Winners and Losers of Day 1 of the NBA Combine
Day one of the NBA Draft Combine is in the books, and the measuring tape doesn’t lie, but apparently, college sports information departments do. Seventy-three prospects were invited to Chicago to put their bodies under the microscope. By the end of the measurement session, a handful of guys walked out with their stock firmly on the rise, while others are quietly hoping teams don’t look too hard at the numbers. Here’s who won the day, and who didn’t.
Biggest Winners
Morez Johnson – Michigan , PF
The measurements didn’t break the internet, but they didn’t need to. Johnson checked in right at his listed 6’9″, 250 lbs, and backed it up with a 6.5-inch wingspan advantage and a 39-inch vertical. Then he went out and posted the group’s best Pro Lane Agility time. Johnson is already a highly-regarded prospect, and these numbers give teams every reason to keep moving him up their boards over the next six weeks. Don’t be surprised if he sneaks into the top 10 by draft night.
Darius Acuff – Arkansas , PG
This was the best-case outcome for Acuff. The knock on him all season has been size and well… defense. Coming in at 6’2 with a 5-inch-plus wingspan goes a long way toward answering the size question. Acuff’s combination of elite playmaking and now-verified length makes a legitimate case for him going as high as fifth overall. The question is whether he can use these tools to be a net natural defender at the next level.
Aday Mara – Michigan, C
Seven-foot-three barefoot. Second-highest standing reach in combine history. That’s it. That’s the tweet. Mara has been one of the fastest-rising names in draft circles all season, and he just gave every front office another reason to love him. A top-ten landing feels less like a projection now and more like a floor.
Chris Cenac – Houston , C
In a draft class starved for legitimate big men, Cenac may have just put himself into the lottery conversation. The size is real, the length is real, and a 41.5-inch vertical is the kind of number that makes scouts forget about everything else on the page. Teams looking for a high-upside center have their answer. Cenac is going to be a name everyone knows by draft night.
Biggest Losers
Kingston Flemings – Houston, PG
It’s been a wild ride for Flemings — from afterthought to can’t-miss top 5 pick, all in one season. The combine didn’t kill his stock, but it put a dent in it. A 6’2 point guard with a 6’3 wingspan gives teams pause, especially the ones that prioritize positional length. He’ll still land in the lottery, but the teams that had him climbing toward the top five are going to take a harder look. One bad measurement session doesn’t erase what he did on the court, but it complicates the conversation.

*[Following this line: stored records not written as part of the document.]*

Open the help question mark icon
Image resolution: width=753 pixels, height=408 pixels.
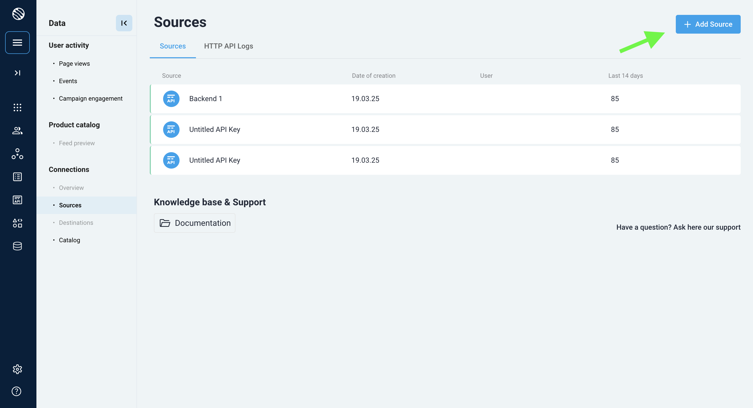pyautogui.click(x=16, y=391)
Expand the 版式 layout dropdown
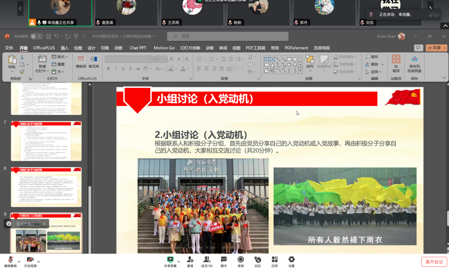 tap(60, 57)
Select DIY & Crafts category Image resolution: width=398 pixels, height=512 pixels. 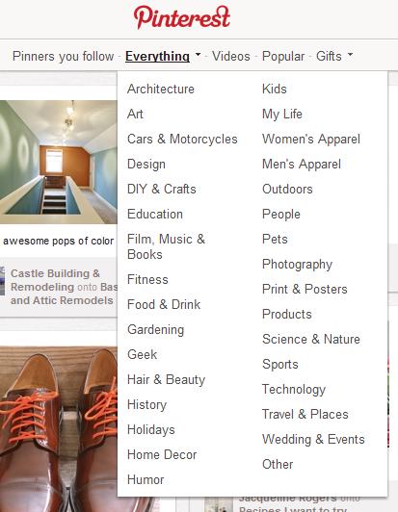pos(162,189)
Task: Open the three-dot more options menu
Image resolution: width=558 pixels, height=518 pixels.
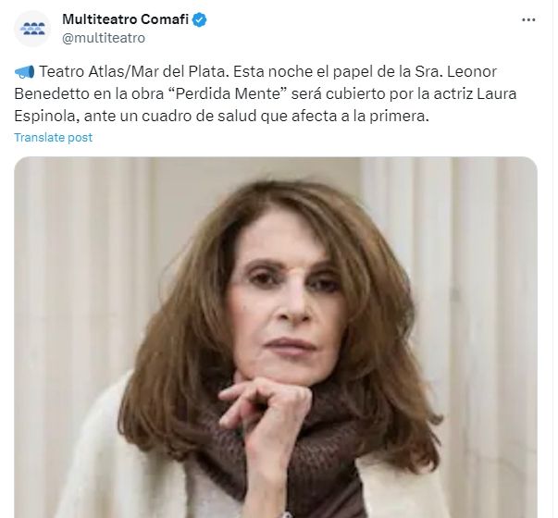Action: point(528,20)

Christian Anderson – Texas Tech, PG
Coming in under 6’1″ when you’re listed at 6’3″ is never a good look. Anderson’s physical profile is now a problem, and it’s going to cost him on draft night. The good news: a 6-inch-plus wingspan and a 40.5-inch vertical tell a story that pure height can’t. There’s a team that’s going to fall in love with that athleticism and take a shot on him, but the mid-first-round buzz might be fading.
Amari Allen – Alabama , SF
This is the one that stings. Allen was already slotted comfortably in the mid-to-late first round, and a clean combine week could have pushed him higher. Instead, his official measurements came in well short of Alabama’s listed 6’8″, 205 lbs., the kind of discrepancy that sets off alarm bells in front offices building around specific positional fits. The path forward isn’t obvious. He could go back to school, bet on himself, and enter a 2026 class with far less top-end talent. Or see if a team falls in love with his workout and gets the promise he needs to stay in the draft.